Mark Jeffery performing “The Sea and Poison” (1998) by Goat Island. Also pictured: Matthew Goulish, Bryan Saner, Karen Christopher/Photo: Adam Crumlish

Mark Jeffery Talks Goat Island with Newcity

Associate Professor Mark Jeffery (Performance) was featured in an interview in Newcitywhere he discussed how he became part of the performance group Goat Island; the current exhibit at the Chicago Cultural Center, goat island archive: we have discovered the performance by making it; and being a curator, teacher, and director. Of the exhibit and accompany performances at the Cultural Center, Jeffery says, "I’m realizing it’s much more about allowing the archiving to become alive." He also credits his work as curator, teacher, and director to SAIC Professor and Goat Island cofounder Lin Hixson (Performance) and his father, stating, "There are people who I carry in my life all the time. Lin is one of them, my father is one of them. To me it’s about how do you honor the person and the opportunity that you thought you would never have, and the way that you do that is through the respect of making creative work, and through that work, making community happen." 

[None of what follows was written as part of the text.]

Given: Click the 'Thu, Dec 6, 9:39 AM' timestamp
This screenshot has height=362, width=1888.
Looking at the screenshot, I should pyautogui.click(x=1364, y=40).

goat island archive: we have discovered the performance by making it was also mentioned in an article on live art in Chicago in the Chicago Tribune. "What happens there is nothing short of visionary: rather than trying to restage Goat Island’s inimical shows, performance artists from around the globe were invited to respond to them creatively, resulting in nine new spectacles mounted alongside the archival presentation that inspired them," says the Tribune.